(Collected data entries)
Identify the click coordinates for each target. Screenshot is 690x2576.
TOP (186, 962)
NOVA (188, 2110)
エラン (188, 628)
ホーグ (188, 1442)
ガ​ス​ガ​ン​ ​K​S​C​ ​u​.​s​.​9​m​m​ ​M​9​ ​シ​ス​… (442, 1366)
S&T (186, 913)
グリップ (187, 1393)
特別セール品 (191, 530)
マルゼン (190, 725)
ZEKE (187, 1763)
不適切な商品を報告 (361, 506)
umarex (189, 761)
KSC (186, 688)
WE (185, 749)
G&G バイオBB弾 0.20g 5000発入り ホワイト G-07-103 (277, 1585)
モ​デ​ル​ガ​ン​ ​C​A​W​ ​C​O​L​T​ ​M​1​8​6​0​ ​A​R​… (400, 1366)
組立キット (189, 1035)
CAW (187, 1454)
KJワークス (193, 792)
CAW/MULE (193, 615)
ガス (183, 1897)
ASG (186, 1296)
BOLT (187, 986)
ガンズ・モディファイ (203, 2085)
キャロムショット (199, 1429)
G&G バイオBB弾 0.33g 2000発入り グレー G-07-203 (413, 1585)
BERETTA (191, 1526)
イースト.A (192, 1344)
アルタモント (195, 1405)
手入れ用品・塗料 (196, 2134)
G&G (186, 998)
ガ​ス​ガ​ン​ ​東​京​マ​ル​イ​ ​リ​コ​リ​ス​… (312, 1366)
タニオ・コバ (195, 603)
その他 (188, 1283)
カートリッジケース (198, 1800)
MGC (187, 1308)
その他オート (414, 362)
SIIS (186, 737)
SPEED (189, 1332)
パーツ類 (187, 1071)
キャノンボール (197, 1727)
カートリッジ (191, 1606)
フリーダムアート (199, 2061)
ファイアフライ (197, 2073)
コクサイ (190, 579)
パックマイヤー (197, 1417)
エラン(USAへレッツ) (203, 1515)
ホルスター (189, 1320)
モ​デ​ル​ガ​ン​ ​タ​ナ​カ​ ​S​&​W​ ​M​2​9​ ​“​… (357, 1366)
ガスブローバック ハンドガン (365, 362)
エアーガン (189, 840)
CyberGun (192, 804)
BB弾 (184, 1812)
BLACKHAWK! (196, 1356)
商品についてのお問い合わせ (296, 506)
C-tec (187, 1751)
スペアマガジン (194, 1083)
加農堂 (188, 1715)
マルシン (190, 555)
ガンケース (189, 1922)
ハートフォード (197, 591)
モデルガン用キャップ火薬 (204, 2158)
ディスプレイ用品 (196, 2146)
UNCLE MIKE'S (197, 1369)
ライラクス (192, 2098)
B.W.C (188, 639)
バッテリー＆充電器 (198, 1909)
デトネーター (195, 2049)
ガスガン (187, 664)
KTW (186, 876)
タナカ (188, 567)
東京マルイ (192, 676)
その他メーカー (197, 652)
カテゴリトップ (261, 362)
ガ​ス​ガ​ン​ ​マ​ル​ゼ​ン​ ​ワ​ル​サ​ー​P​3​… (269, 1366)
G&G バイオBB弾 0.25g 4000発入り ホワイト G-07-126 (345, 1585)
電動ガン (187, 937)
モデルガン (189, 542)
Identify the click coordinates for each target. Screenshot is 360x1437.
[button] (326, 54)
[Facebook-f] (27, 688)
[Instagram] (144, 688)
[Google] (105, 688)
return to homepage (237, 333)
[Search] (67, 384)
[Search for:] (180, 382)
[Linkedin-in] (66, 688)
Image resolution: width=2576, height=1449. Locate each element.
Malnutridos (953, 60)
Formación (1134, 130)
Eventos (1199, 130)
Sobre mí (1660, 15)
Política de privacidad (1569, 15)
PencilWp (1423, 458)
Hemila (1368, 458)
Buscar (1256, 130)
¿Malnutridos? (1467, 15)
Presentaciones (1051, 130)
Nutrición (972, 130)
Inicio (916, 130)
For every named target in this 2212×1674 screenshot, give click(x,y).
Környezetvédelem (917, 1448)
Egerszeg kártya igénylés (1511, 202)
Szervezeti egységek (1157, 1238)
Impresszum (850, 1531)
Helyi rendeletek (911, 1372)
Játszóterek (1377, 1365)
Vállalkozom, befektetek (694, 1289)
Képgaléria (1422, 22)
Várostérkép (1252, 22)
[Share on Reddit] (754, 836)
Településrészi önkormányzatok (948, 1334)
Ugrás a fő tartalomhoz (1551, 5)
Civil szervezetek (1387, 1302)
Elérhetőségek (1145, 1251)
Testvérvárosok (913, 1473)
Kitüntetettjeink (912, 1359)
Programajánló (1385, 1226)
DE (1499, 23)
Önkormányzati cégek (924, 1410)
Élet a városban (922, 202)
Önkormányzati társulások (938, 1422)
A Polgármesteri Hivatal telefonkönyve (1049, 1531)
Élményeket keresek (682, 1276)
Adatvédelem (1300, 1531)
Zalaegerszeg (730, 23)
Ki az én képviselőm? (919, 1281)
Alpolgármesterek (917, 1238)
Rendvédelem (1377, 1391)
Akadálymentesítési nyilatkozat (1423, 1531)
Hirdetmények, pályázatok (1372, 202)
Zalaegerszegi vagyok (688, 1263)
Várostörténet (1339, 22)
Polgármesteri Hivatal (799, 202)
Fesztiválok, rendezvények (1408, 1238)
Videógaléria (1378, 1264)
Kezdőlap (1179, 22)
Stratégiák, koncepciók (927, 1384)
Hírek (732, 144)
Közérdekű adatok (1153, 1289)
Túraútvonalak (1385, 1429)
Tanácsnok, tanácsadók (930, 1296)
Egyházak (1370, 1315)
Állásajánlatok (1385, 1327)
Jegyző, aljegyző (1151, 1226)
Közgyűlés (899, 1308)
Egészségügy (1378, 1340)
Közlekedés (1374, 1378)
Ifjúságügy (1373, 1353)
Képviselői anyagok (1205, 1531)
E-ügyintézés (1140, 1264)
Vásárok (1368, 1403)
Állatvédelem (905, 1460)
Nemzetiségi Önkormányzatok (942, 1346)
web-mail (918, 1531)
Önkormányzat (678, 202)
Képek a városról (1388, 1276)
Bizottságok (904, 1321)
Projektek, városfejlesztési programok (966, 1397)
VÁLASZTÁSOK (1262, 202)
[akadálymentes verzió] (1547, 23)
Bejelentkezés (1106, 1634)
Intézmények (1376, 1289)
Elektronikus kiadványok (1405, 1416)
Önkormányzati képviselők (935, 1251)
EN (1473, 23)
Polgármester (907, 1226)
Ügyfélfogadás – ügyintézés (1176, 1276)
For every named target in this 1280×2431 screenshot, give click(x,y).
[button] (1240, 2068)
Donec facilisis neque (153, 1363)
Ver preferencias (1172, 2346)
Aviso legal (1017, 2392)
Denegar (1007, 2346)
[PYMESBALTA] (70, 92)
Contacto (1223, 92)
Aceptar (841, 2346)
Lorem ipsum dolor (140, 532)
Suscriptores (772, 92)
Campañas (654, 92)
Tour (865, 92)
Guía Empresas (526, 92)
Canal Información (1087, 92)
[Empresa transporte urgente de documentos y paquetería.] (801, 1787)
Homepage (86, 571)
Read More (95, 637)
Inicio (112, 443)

**WORK TASK**
Beginning with the line that has "Nutrición (972, 130)" and ending with the line that has "Vállalkozom, befektetek (694, 1289)", set down the lines above exactly and include no others.

**PROBLEM SOLUTION**
Nutrición (972, 130)
Inicio (916, 130)
For every named target in this 2212×1674 screenshot, give click(x,y).
Környezetvédelem (917, 1448)
Egerszeg kártya igénylés (1511, 202)
Szervezeti egységek (1157, 1238)
Impresszum (850, 1531)
Helyi rendeletek (911, 1372)
Játszóterek (1377, 1365)
Vállalkozom, befektetek (694, 1289)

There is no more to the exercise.